Chair of the Department of Electrical and Computer Engineering Mohammed Afsar will be continuing research funded by the U.S. Army and Navy. Seven sophomores are involved in this research, which will measure the resonance frequencies of 12 different common substances, such as sugar, salt, glucose and lactose.
"Identifying materials based on their resonance frequencies is really important in determining whether the material is present inside baggage," Afsar said. "One can find out what's inside without scaring the public."
By involving younger students in the research, Afsar said she hopes that they will become proficient in the research and become "key for future research at Tufts."
Not all engineering professors choose to conduct federally funded research. Electrical Engineering Lecturer Paul McCormack will be "developing the next generation of integrated circuits for cell phones" at Bitwave Semiconductor in Lowell, Mass.
Referring to his choice to work in industry during the summer, McCormick said it allows him to "bring back the knowledge into the classroom, the new skills."
Chris Rogers, a mechanical engineering professor and the director of the Center for Engineering Education Outreach, is continually - in his words - "playing with Lego bricks for a living."
Rogers does research on Steinway pianos, studies obesity in fruit flies, is building Lego underwater robots and building inventions with teachers in New Zealand over the Internet, as well as researching for Intel on how to make better computer chips.
Such ambitious summer engagements do not finish with retirement.
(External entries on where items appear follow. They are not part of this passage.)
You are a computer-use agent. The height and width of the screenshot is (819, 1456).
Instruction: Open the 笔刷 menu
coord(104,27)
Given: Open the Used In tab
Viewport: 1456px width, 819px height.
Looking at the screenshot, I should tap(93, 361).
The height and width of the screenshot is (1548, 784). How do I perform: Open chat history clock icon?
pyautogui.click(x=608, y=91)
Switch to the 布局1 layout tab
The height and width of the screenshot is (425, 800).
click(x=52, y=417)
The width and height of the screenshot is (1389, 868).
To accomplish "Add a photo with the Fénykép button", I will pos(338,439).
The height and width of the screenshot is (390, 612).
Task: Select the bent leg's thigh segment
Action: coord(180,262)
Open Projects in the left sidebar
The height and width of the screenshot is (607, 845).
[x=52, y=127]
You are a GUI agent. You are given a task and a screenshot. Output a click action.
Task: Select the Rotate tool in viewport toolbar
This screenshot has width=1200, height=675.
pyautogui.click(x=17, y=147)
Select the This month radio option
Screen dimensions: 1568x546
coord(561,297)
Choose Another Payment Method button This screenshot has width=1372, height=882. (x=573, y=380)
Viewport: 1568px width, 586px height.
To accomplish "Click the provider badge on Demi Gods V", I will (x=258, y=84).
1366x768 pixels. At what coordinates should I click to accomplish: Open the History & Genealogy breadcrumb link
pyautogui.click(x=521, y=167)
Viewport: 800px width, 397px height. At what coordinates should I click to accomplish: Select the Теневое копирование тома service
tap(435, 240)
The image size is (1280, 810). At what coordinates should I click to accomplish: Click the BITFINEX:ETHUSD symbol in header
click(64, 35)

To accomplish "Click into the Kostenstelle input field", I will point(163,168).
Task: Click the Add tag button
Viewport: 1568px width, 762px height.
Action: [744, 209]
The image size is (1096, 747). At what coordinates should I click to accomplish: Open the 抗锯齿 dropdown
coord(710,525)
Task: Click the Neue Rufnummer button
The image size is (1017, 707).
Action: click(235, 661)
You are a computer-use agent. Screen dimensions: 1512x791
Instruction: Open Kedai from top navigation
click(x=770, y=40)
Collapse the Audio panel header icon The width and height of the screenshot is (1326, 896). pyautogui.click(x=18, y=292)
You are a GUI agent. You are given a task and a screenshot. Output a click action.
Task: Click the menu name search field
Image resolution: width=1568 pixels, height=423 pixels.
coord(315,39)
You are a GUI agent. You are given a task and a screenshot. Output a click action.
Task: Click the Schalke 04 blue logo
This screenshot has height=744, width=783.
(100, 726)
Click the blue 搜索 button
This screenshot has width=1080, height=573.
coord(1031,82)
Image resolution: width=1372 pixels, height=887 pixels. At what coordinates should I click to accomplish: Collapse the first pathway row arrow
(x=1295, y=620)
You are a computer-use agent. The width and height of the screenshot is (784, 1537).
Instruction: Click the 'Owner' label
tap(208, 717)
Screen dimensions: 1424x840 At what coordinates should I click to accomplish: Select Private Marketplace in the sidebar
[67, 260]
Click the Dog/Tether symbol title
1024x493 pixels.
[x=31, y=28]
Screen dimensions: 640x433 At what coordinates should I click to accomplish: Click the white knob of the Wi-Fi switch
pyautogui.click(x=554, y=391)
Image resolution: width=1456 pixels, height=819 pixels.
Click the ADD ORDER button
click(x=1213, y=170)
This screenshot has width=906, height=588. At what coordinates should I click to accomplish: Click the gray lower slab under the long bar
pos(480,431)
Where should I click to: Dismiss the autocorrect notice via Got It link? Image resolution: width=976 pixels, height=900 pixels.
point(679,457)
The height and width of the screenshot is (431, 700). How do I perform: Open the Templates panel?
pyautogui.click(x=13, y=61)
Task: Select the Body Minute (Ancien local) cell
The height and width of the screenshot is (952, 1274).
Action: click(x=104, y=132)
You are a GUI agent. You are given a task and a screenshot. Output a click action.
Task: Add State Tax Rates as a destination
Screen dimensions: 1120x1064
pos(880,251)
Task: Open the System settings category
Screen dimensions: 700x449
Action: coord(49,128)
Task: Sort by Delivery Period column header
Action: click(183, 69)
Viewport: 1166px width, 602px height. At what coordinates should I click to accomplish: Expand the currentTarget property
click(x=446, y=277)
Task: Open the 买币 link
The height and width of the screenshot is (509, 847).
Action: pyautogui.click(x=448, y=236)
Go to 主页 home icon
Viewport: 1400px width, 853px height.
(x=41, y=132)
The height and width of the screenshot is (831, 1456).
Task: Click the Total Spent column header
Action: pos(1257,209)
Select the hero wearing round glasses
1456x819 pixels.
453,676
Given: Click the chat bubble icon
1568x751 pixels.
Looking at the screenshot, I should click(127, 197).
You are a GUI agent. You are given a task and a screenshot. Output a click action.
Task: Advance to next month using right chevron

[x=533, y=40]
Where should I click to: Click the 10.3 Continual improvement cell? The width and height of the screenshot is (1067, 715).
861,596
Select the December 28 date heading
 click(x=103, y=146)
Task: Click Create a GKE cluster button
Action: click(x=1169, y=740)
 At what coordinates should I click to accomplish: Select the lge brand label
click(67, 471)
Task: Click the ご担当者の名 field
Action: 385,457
Mechanical Engineering Professor Emeritus John Kreifeldt teaches in Taiwan and travels in Borneo throughout the summer - and his travels have resulted in the development of a side interest: textiles.
"I've been collecting textiles from Borneo and Indonesia for years and now have a piece in the American Textile History Museum in Lowell," he said. "I'm scheduled to give a talk at the MFA [Museum of Fine Arts] next February on these textiles."
Assistant Mathematics Professor Misha Kilmer has hired two undergraduate researchers who will work with her on a project involving medical image processing.
"I definitely have several conferences this summer," said Kilmer, adding in jest, "You'll probably do the professors a favor implying we do have a real social life outside of school!"
Indeed, Kilmer is spending a portion of her summer going to Antigua with her husband for their 10-year anniversary. Her sister is also coming on the trip with her husband, celebrating their fifth anniversary.
In the end, therefore, the term "summer" does not completely lose its complete "fun-in-the-sun" meaning for professors. As Joseph said, "I'm taking a vacation too, don't worry about that."